START Source document

Clears all the time stamps from the deque.

Source code in supervision/utils/video.py

def reset(self) -> None:
    """
    Clears all the time stamps from the deque.
    """
    self.all_timestamps.clear()

`tick()` ¶

Adds a new time stamp to the deque for FPS calculation.

Source code in supervision/utils/video.py

def tick(self) -> None:
    """
    Adds a new time stamp to the deque for FPS calculation.
    """
    self.all_timestamps.append(time.monotonic())

get_video_frames_generator

`supervision.utils.video.get_video_frames_generator(source_path, stride=1, start=0, end=None, iterative_seek=False)` ¶

Get a generator that yields the frames of the video.

END Source document

Your tasks:
**A)** In the video utilities documentation, which function supplies the time stamp that `tick()` appends to the deque?
**B)** What are the names of all the parameters of `get_video_frames_generator`, as given in the video utilities documentation?

START Data shown

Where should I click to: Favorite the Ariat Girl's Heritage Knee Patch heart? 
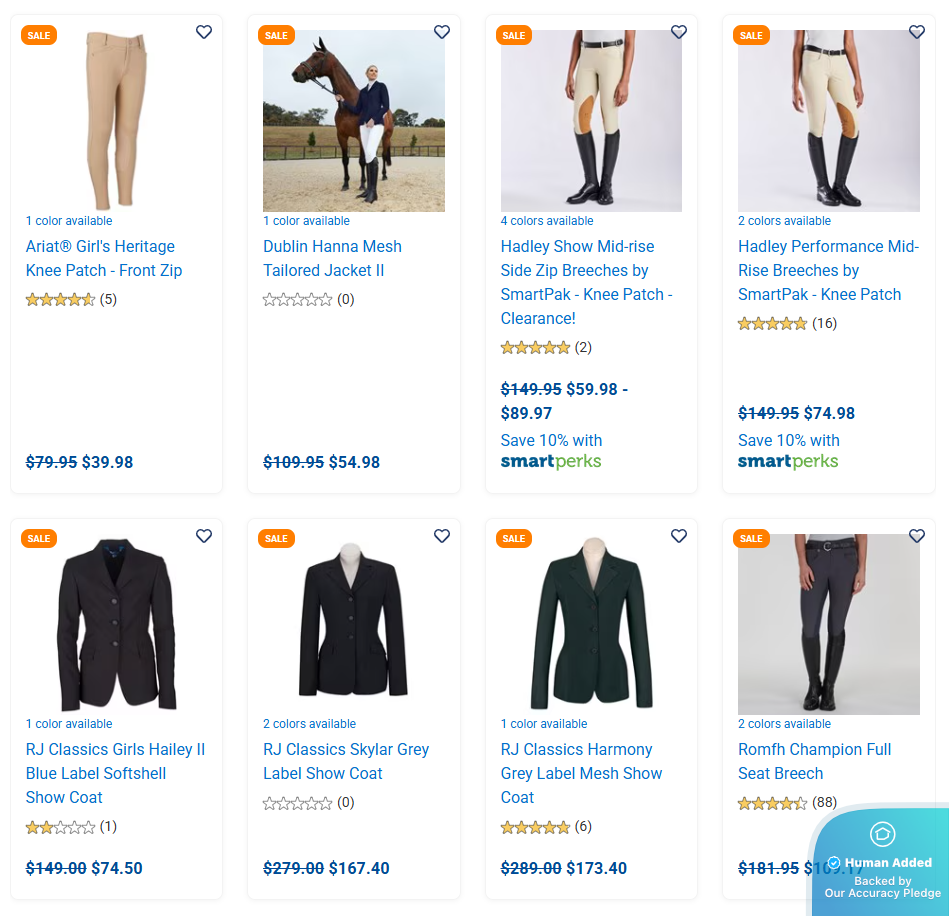tap(204, 32)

END Data shown

Answers to the tasks:
**A)** `time.monotonic()`

**B)** source_path, stride, start, end, iterative_seek